The report points out that the recommendations set forth in 2008 by an inquiry into the militias by the Rio de Janeiro state legislature had not yet been implemented.

“It’s true that our recommendations have not been followed,” state lawmaker Marcelo Freixo of the Socialism and Freedom Party, who chaired the inquiry committee, told IPS.

“We made 58 recommendations in the inquiry committee’s final report, which are essential to combating the militias,” he said. “Almost none of the proposals were implemented by the federal government, or by the state and municipal governments.”

It is not funds that are lacking, but “political will,” he said. “It’s due to cowardice, because these should be measures taken by the state.”

Although arrests of people suspected of belonging to such militias have increased, the number of areas in Rio under the influence of paramilitary militias and death squads has grown even more.

Freixo said that in 2008, when the committee carried out its inquiry, the groups were active in 170 areas in the state, compared to more than 300 areas today.

“This number will go up, because the authorities have done nothing,” the legislator said. “An increase in arrests isn’t enough to fight the militias.”

Amnesty also reports that in São Paulo, Brazil’s largest city, there was a spate of “multiple homicides in which the perpetrators were suspected of having links to police death squads and criminal gangs.”

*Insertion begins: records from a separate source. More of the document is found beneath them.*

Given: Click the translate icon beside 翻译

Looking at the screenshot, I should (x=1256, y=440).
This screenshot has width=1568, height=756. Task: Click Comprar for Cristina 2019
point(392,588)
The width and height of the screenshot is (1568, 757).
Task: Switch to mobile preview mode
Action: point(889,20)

According to official figures, 240 people were killed in 68 incidents in greater São Paulo between January and late September, the rights group says.

Meanwhile, prisons remain severely overcrowded, inmates are held in conditions “amounting to cruel, degrading or inhuman treatment” and torture is “widespread,” the report says.

It adds that the authorities have effectively lost control of many facilities, giving rise to a series of prison riots and murders.

In the northeastern state of Maranhão, for example, rival factions killed 18 prisoners, including four who were decapitated, in two prisons in October 2010. The riots broke out when prisoners began protesting the overcrowding, poor quality of food and lack of access to water.

The report also mentions violations of the right to housing, citing threats of forced eviction of poor communities because of plans for infrastructure works for the 2014 World Cup and 2016 Olympics Games, to be hosted by Rio.

When Amnesty International Secretary General Salil Shetty visited Brazil in April, he met with families who had lost their homes in police operations carried out without prior warning. Residents were made to sign documents relinquishing their homes in exchange for apartments in distant housing projects.

In addition, at least 750 families live in areas of Rio where freeways are to go in.

“Brazil is a signatory of international human rights treaties and conventions that commit it to guarantee adequate housing,” Shetty said in Rio on Apr. 27. “They need to follow through on their promise. The examples we have heard show that human rights are still not being respected.”